Dieter Lutsch

Das fünfte Element

The sculptor Dieter Lutsch works with materials which have an everyday use, but then liberates them from their original role, utilising them for completely new purposes. His world is refreshingly free of constraints when it comes to the reallocation of meaning or importance - for instance, he makes holes in inflatable mattresses and declares them to be room fountains or he blows up wineskins in order to showcase them as balloons. Then again he joins hundreds of standard commercial wooden europallets to make a flight of stairs 25 metres long and 6 metres high, so that the observer can experience the amount of room that the staircase takes up. An ever-recurring element of his work is the use of washing foam, from which he creates rising pillars. For "The Fifth Element" he produces shapes from foam too, places billowing islands of foam on a carpet and names an installation of foam, wire and light bulb which hangs from the ceiling "Ceiling Light". And thus he constantly breaks away from original design and purpose, in order to assign space for a presentation in a totally new form.
It is no coincidence that the title of Lutsch's exhibition "The Fifth Element" reminds us of Luc Besson's film of the same name. With his title, Besson does cheekily draw inspiration from Buddhism and pre-Socratic philosophy, where the idea of a "fifth" element is identified as intangible yet connecting everything, but to suit Hollywood, Besson nominates the additional fifth element as love, which ultimately binds everything together and brings it into balance.
For "The Fifth Element" Dieter Lutsch uses the four base elements, fire, water, earth and air. The sculptor skilfully designates the fifth element as the gaze of the observer, the intellectual assimilation into the unique world of imagination and knowledge of each individual, for it is only through the world view of others that Lutsch would like to see his work completed. Without observers, with their own associations to breathe life into the sculptures, they will remain an accumulation of everyday items. They acquire intelligence only with the help of each viewer's own thoughts.
Born in 1974 in Schäßburg, Romania, the German artist lives and works in Berlin, where in 2008 he graduated from the Berlin-Weissensee University top of his class in sculpture under Karin Sander. "The Fifth Element" is Lutsch's second solo exhibition at the Jarmuschek + Partner Gallery. Dieter Lutsch is also showcased by the gallery at the Volta6 in Basel.

Trockenbau

Entering the arena of make-believe. Dieter Lutsch deprives objects of their original meaning. Through alienation, he transfigures the significance of the material and reassigns purpose. Columns made by the sculptor consist of billowy foam. He designs fountains of perforated mattresses and cubes of airy styrofoam. Whenever he works with stone, it is used in connection with pastries or a colorfulness you wouldn’t expect in the chosen material. “Dry mortarless construction” (Trockenbau), a term taken from the building trade in its original denomination constitutes the limited possibilities of construction. In the context fabricated by Lutsch, it grapples with expectation, form and curiosity. At the same time it inverts the original meaning of this term as it leads toward an openness and full sensation of space.

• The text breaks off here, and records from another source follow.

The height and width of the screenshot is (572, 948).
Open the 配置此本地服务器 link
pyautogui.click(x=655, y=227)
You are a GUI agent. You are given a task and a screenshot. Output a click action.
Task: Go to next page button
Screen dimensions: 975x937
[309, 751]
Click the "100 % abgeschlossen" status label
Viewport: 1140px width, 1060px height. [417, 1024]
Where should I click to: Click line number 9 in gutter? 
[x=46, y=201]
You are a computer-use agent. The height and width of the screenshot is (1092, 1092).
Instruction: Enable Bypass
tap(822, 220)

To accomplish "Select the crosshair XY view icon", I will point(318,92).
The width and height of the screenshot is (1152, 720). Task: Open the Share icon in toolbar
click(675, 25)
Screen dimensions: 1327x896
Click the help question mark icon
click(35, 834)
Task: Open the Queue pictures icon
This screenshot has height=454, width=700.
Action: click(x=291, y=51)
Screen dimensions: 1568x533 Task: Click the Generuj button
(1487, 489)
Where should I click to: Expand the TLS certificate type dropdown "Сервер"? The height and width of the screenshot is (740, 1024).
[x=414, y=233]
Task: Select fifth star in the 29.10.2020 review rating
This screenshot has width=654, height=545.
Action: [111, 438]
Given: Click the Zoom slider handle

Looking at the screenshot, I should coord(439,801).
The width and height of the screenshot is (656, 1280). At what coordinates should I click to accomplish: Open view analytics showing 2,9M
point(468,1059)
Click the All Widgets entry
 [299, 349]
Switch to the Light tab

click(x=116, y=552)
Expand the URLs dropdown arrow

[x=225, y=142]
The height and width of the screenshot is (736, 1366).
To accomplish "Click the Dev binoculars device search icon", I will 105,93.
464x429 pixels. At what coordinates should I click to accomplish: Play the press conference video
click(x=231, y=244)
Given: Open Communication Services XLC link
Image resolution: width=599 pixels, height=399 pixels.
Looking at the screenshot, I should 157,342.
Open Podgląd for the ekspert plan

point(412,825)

“Trockenbau” is a sculpture of stacked wooden pallets. Going against any inhibition people might feel in museums, this sculpture has to be walked upon and touched by the visitor. In interacting with this work of art, the observer is invited to experience a different form of comprehension of space. Walking through the sculpture it is thereby transformed into an installation that reveals space. Lutsch’s installation starts to entice the observer from far away, outside the confined space of the gallery, far off the centre. The irresistible Red Carpet of Arte Povera invites the visitor to follow the path and climb this hybrid Tower of Babel inside the gallery. Dieter Lutsch’s staging is accompanied by sounds that reveal their origin only after pacing around his sculpture.

Another piece by the artist: “Maneki Nekos” is an Asian lucky charm. The almost ruthless “sentimentalization” of these mascots by Western culture, in the form of “Waving Kitties“ is again exaggerated by Lutsch. He bereaves them of their intended significance and places them in an utterly new context, a musical one. Arranged in a formation adjusted to result in optimal sound, maniac plastic kittens knock on piled up glasses.

Born in 1974 in Transylvania, Romania, Dieter Lutsch grew up in Stuttgart. From 2001 to 2006 he studied sculpture at Kunsthochschule Berlin-Weissensee, graduating as Karin Sander’s master disciple. Jarmuschek+Partner now proudly presents Dieter Lutsch’s first solo show.